### WHAT YOU SHOULD DO
Within the records, find every line that includes the word "screenshot" and copy it.

=== MATERIAL FOR THIS EXERCISE ===

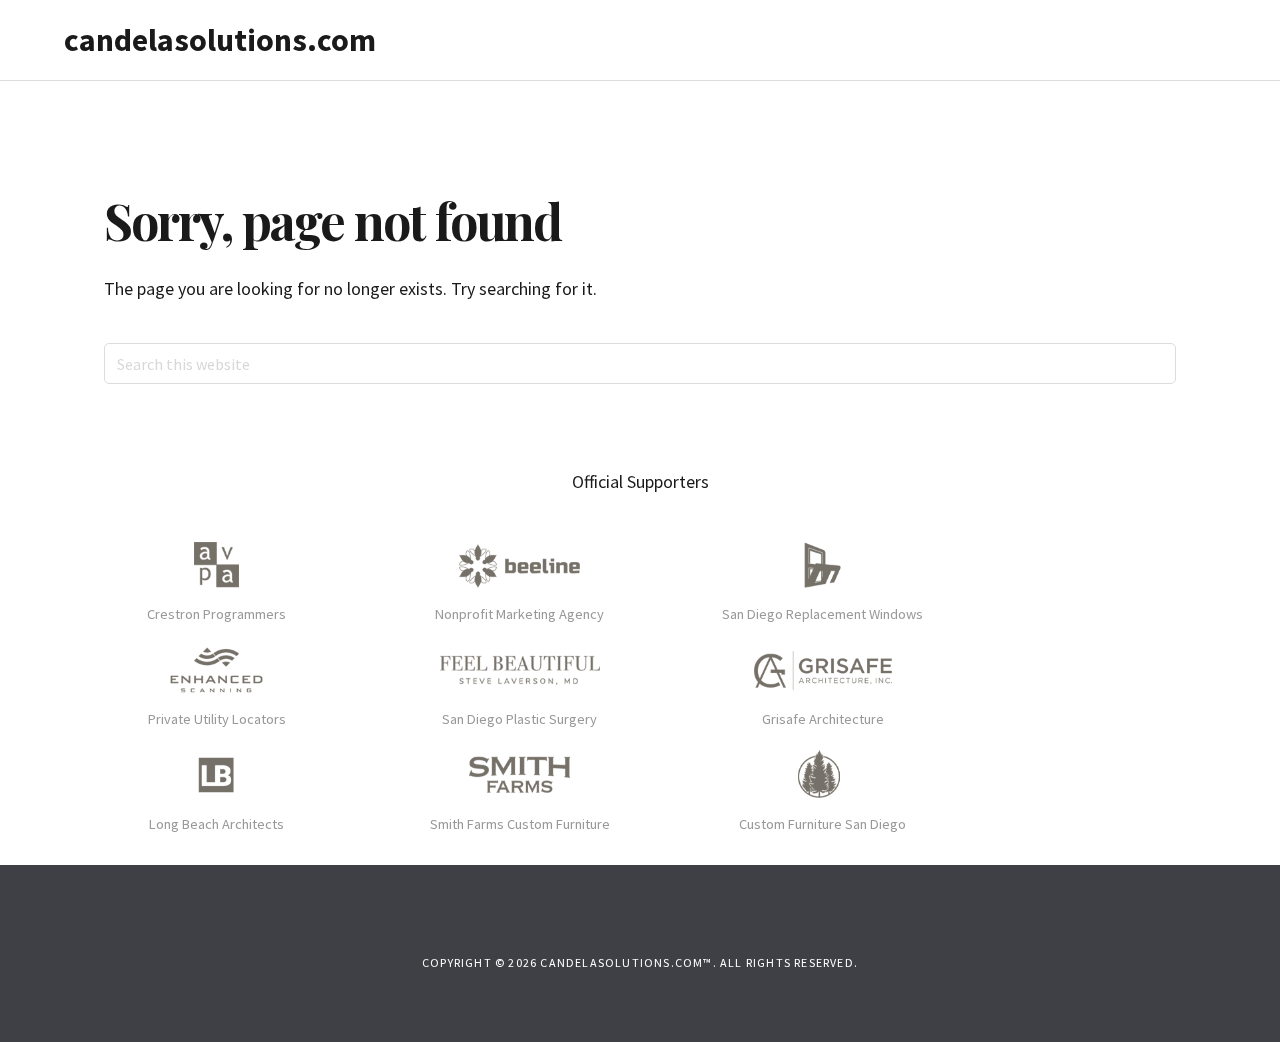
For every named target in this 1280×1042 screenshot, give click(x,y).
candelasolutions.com (220, 40)
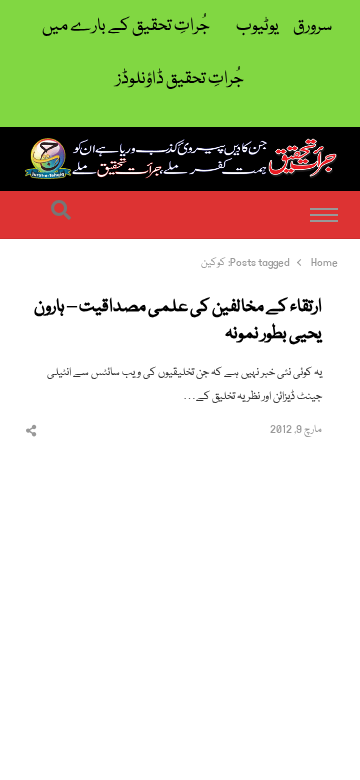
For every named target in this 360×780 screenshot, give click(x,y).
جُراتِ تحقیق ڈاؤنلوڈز (180, 79)
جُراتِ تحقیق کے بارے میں (126, 26)
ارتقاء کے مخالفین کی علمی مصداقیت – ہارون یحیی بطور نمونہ (178, 321)
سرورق (312, 26)
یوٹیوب (257, 26)
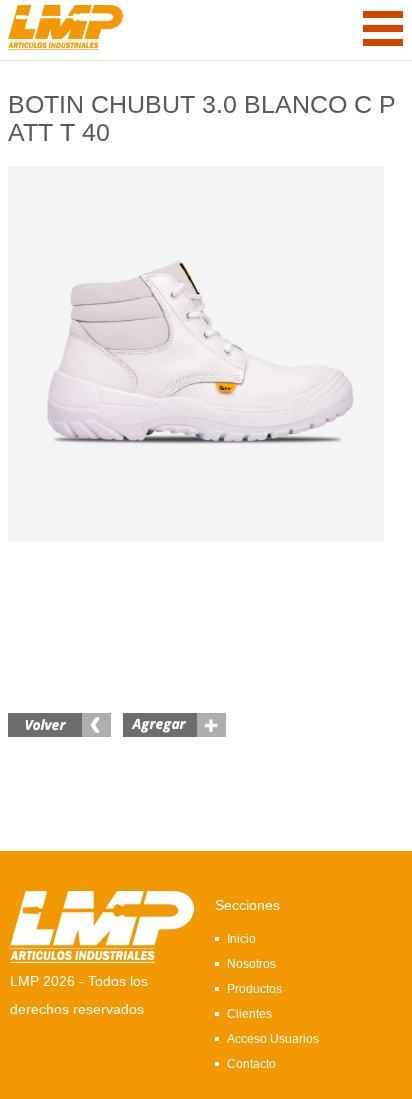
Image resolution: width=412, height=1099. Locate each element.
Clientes (249, 1014)
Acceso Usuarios (273, 1039)
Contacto (251, 1064)
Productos (254, 989)
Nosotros (251, 964)
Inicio (241, 939)
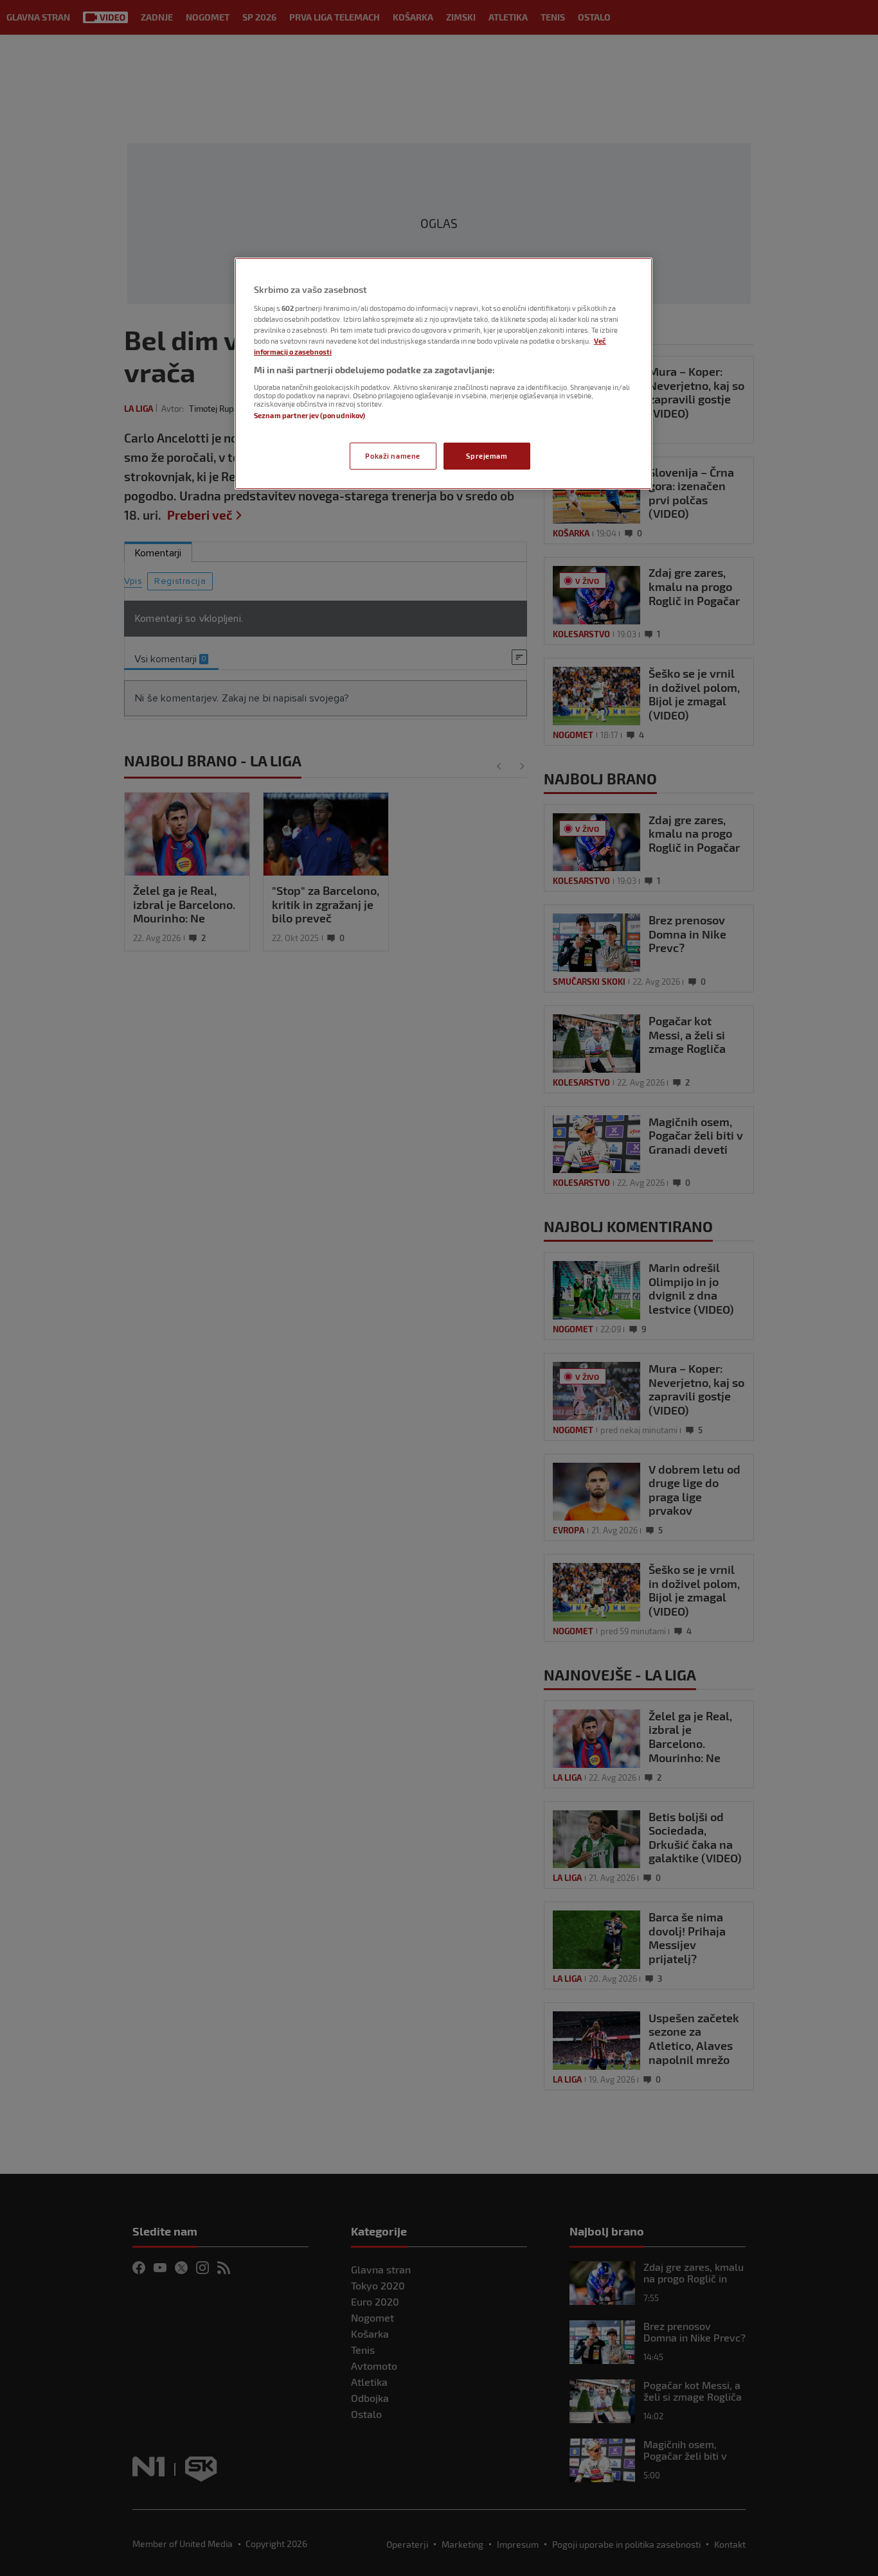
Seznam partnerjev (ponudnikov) (309, 415)
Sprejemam (486, 456)
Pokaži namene (392, 456)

===

### TASK SOLUTION
For every named target in this 1280×1042 screenshot, give click(x,y).
For every named target in this 360×780 screenshot, give click(x,y).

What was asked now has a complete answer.